二日後、狩りから帰ってくると公園で見た人達が街でチラシを配っていた。


「明日、世界各国から集まった珍芸、奇芸が見られるよ~」


チラシを見る。世界を股にかける奇術集団、宵闇の団、か。大道芸にマジックショー、サーカスっぽいやつもやっている。面白そうだ。当日、開催場所の公園へ。


「わー、すごい」


魔術師が杖一本で浮いている。驚く二人、俺も一緒になって驚く。しかし、残念ながらそのマジックの種は知っている。杖下方の先端は金属の板につながっていて、杖上部から出ている金属の棒が袖を通してあぐらをかいた足元の鉄板につながっている。そう、ただ座っているだけだ。それにしても金属の板を巧妙に隠しているな。本当に杖一本に見える。妙に手がプルプルとしているが長時間座ってるだけって意外と疲れるんだよね。


「さーこちらでは人体切断ショーだよ!」


男性が台に乗りうつ伏せに、その体の上に箱を乗せる。頭、下半身は足の先端が見えるだけ。台を回転させ何も仕掛けがないとアピール。大きな回転式ノコギリが登場。勢いよく回り箱を切断していく。


「ギャーー!」


声を上げる男性、ノコギリは無常にもそのまま下まで降ろされ完全に切断される。台を離して見せる。しかし男は生きている。きつそうだが笑顔でショーは終わる。これも有名なマジックだね。箱を乗せ、回転したときに下半身を下にいれる。下半身は下に潜んでいる人が出す。つまり二人いる。下側は鏡になっていて足や後ろの人は見えない構造。それにしても迫真の演技だった。まるで本当に斬られたようだ。血しぶきもリアリティーがある。血糊には見えない、そこもこだわってるのかな。本格派なマジック集団だな。


「インチキだー!」


やれやれ、野暮な客がいるものだ。マジックなんだからインチキ、種があるのは当たり前だろ。乗り込んで切断された男性の近くへ。おいおい、酔っ払っているのか、やりすぎだ。だが次の瞬間男は驚き謝り帰っていった。我に返ったのかな。まあやりすぎちゃったなと気がついたんだろう。酔っ払って暴れて警察に保護されて朝平謝りなんて人もいるとか。気が大きくなっちゃうんだろうな。今度は水面に浮くマジック。まずは司会の人が小さなプールに入る。もちろんそのまま水中へ、びしょ濡れに。今度は男性が水面へ。見事沈まない、水面に立っている。これは見えないガラスの板を張っている。夜だからなおさら見えないね。それにしても足がぼやけて見えるな。夜だから見づらい? いや、ちょっとおかしいぞ、まさか。


「クイックステップ」


付与魔法をかける。すると男性が水の上で超高速の足踏みしていることがわかった。妙に力んでたし、すごい血しぶきだった。このマジック団体はもしかして。
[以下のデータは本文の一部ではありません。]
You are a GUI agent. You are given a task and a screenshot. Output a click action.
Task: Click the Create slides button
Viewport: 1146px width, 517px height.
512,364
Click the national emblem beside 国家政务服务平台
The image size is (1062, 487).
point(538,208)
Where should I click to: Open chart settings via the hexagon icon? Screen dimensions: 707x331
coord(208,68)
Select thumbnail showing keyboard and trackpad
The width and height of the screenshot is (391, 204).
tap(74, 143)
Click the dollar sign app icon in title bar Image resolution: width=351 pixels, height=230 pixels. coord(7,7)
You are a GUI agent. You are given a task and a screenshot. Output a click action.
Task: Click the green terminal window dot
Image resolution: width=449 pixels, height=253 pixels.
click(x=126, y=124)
「巨石消滅! さあ目の前の大きな岩が消えてなくなります! では一瞬だけ布で隠しますね」


建造物とか城を消すマジックの系統かな。よくある手としては見物人が居る場所が回転できる装置の上にあって回転させてはい、消えましたよだが。あまりにも気になり悪いと思ったが裏に潜入する。


「ワン、ツー、スリー、はい巨石が消えました!」


俺は見てしまった。岩を軽々と持ち上げ移動する女性を。先ほど斬られていた男性が彼女に話しかける。


「ボスー、俺不死身だからってやっぱ痛いんだけどよー」

「お前のショーが一番受けが良かったぞ」

「なら次もやる!」


確定してしまった。宵闇の団はマジックではない。力押しの集団だった。